▸ Passage given:
▬▬▬▬▬▬▬▬▬▬

There are three fascinating observations in this example that demonstrate how the sensationalization of our reactions to the world function.

The first is that we have to have an opinion on everything. Our excuses for ignorance have seemingly dried up overnight now that all information is available at our fingertips at all times. This naturally places the burden upon us to be aware, but only as much as it takes for us to grasp at a conclusion to keep from appearing ignorant. This of course works based on the premise that mystery and ignorance are synonymical. We must encounter, process, and react with a speed that rivals the internet.

Secondly, We feel the burden to not only formulate an opinion on everything that comes into our periphery, but we must let everyone else know what our opinion is. When we internalize the idea that we are what we think, we project our opinions out into the world as an extension of ourselves for validation. This is dangerous territory, for two reasons. If I don’t have an opinion on a particular event, there is a gap in which I do not exist. A lack of a conclusion means there no way for it to reflect back to me my identity, so I lose definition. My need to be seen then prompts me to proclaim loudly my opinion as a way to attract attention. Now, not only the event itself elicits fear of my non-existence, but the interaction that event has with my peers means I’m missing out. Therefore, I need others to know what I think so they know I exist. In response to the controversy surrounding Bell’s book Love Wins, philosopher Peter Rollins pointed out that the Amish would also intensely disagree with the content of the book, yet made no effort to make their disagreement known to the wider world. They were too busy building barns.

Third, in order to have our voices heard, we must choose the hyperbolic extreme to rise above the din of over-saturated commentary afforded us by the social media landscape. The problem is that treating each moment as a fight pushes us deeper into our ideological corner. Soon, our extreme language is leading our opinions and we begin to hold all-the-more tightly to what we profess. The sensationalization of reaction implies that we must be “all in” or “all out” on an issue in order to be confident in ourselves and our perspective on how the world works. In doing so, we over-simplify and under-examine the reality of either of these complex (and still developing) narratives.

▬▬▬▬▬▬▬▬▬▬

[Data listing]

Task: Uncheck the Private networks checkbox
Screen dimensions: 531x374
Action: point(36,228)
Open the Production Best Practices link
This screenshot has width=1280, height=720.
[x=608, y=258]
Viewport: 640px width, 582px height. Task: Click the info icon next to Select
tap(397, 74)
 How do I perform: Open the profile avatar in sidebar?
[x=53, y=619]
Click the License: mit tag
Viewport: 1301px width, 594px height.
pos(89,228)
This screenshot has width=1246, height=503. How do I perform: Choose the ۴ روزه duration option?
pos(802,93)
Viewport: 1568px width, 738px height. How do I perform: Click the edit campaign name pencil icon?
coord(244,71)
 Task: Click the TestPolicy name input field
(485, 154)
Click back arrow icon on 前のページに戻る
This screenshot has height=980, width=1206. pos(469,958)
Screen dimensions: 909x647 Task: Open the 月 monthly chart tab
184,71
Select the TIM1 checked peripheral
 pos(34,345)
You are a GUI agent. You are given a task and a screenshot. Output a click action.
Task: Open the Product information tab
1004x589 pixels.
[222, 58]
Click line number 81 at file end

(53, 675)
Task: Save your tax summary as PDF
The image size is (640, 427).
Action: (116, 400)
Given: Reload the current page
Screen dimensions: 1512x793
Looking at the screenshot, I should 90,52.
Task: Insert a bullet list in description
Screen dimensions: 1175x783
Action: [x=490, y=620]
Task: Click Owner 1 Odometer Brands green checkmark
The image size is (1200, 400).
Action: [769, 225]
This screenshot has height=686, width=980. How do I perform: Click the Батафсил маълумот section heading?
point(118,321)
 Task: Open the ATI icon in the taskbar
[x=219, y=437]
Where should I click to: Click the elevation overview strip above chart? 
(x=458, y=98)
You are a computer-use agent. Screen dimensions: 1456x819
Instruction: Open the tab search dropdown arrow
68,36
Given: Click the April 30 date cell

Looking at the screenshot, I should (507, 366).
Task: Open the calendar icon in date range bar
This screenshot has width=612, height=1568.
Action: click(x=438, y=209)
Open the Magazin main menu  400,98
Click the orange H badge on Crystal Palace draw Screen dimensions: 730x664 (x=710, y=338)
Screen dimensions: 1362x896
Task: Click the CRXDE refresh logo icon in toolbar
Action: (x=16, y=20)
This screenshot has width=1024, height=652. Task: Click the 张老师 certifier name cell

▬▬▬▬▬▬▬▬▬▬

▸ Required task A:
Edit the rows from the line containing "Task: Click the TestPolicy name input field" through the line containing "Open the Magazin", replacing "Screen dimensions" with "Display size" and leaving everything else unchanged. Return only those lines.
▸ Required task B:
Proceed with the passage on the sensationalization of our reactions, beginning right after its final sentence.
The passage and the rows are unrelated to each other.

▸ Expected answer A:
 Task: Click the TestPolicy name input field
(485, 154)
Click back arrow icon on 前のページに戻る
This screenshot has height=980, width=1206. pos(469,958)
Display size: 909x647 Task: Open the 月 monthly chart tab
184,71
Select the TIM1 checked peripheral
 pos(34,345)
You are a GUI agent. You are given a task and a screenshot. Output a click action.
Task: Open the Product information tab
1004x589 pixels.
[222, 58]
Click line number 81 at file end

(53, 675)
Task: Save your tax summary as PDF
The image size is (640, 427).
Action: (116, 400)
Given: Reload the current page
Display size: 1512x793
Looking at the screenshot, I should 90,52.
Task: Insert a bullet list in description
Display size: 1175x783
Action: [x=490, y=620]
Task: Click Owner 1 Odometer Brands green checkmark
The image size is (1200, 400).
Action: [769, 225]
This screenshot has height=686, width=980. How do I perform: Click the Батафсил маълумот section heading?
point(118,321)
 Task: Open the ATI icon in the taskbar
[x=219, y=437]
Where should I click to: Click the elevation overview strip above chart? 
(x=458, y=98)
You are a computer-use agent. Display size: 1456x819
Instruction: Open the tab search dropdown arrow
68,36
Given: Click the April 30 date cell

Looking at the screenshot, I should (507, 366).
Task: Open the calendar icon in date range bar
This screenshot has width=612, height=1568.
Action: click(x=438, y=209)
Open the Magazin main menu  400,98

▸ Expected answer B:
The natural consequence of this base, hyper-codified way of digesting the world in order to control our little realities is our inability to handle mystery. While answers may provide a short-term survival option, they break down over the long-term because over our inability to maintain the hyperbolic structure. In this way, we function as the fundamentalist; we spend so much time fighting for our rights to have an opinion that we prevent ourselves from self-examination. We also push to make our contribution to the world the loudest, brashest it can possibly be. Life becomes 8-bit technicolor to overcome the unprocessed subtleties found in a spectrum. The problem is, of course, that our over-extended opinions are drastically more likely to be criticized by others, thus playing on our deepest fears of being lost, even non-existent, in the noise of the digital age.

This is redoubled in our contemporary internet jargon. Recently the level of “can’t even” has risen to epidemic proportions; one would assume most young people are walking around with some form of PTSD as consequence of incredulity at the world. The other response is to merely point out things in all caps in order to articulate the fact that one can’t come up with the words: THIS. THESE. DAT. Mortuaries should be filling up with bodies of people who are “dying” from an amusing quip on their favorite late night talk show. Objective reality would indicate that, in fact, most of us CAN, and we seem to be able to survive an encounter with a cute baby, a poignant top five list, and so on (with exception of this girl perhaps). When expectation is that our reaction to life and its nuances should always be hyperbolic, we stretch the gap between desired perspective and reality until it snaps like an over-extended rubber band. We so desperately want the loudest response to reassure us our life is vibrant. We lose the language for subtlety, and we are inevitably unprepared to engage with moments in life that are truly remarkable and deserve a profound response. In the critical realist worldview, we aren’t even guided by our feelings; we are crafting a narrative that puts emotional response before the cause/event in such a way that cause/event becomes irrelevant.

All this hyperbolic speak, of course, is a response to the post-ironic movement of the last decade or so. I think many people have become exhausted by not being allowed to feel anything at all as culture championed a disinterested and cynical detachment from things that matter. That survival mentality has starved us of connection and meaning, and now we overcompensate by allowing that hunger to overtake the moment itself.

Turning back to Rob Bell and Mark Driscoll.

It is no secret that the church has a habit of eating her own. We are quick to champion our heroes who stand up for truth and just as quick to tear them down when they deviate from our narrative. From my vantage point, the tragedy in both cases is how quickly both realms of influence were diminished and done away with before the ink had time to dry, rather than cherishing what they have contributed to the conversation while responsibly seeking gentle rebuke and correction.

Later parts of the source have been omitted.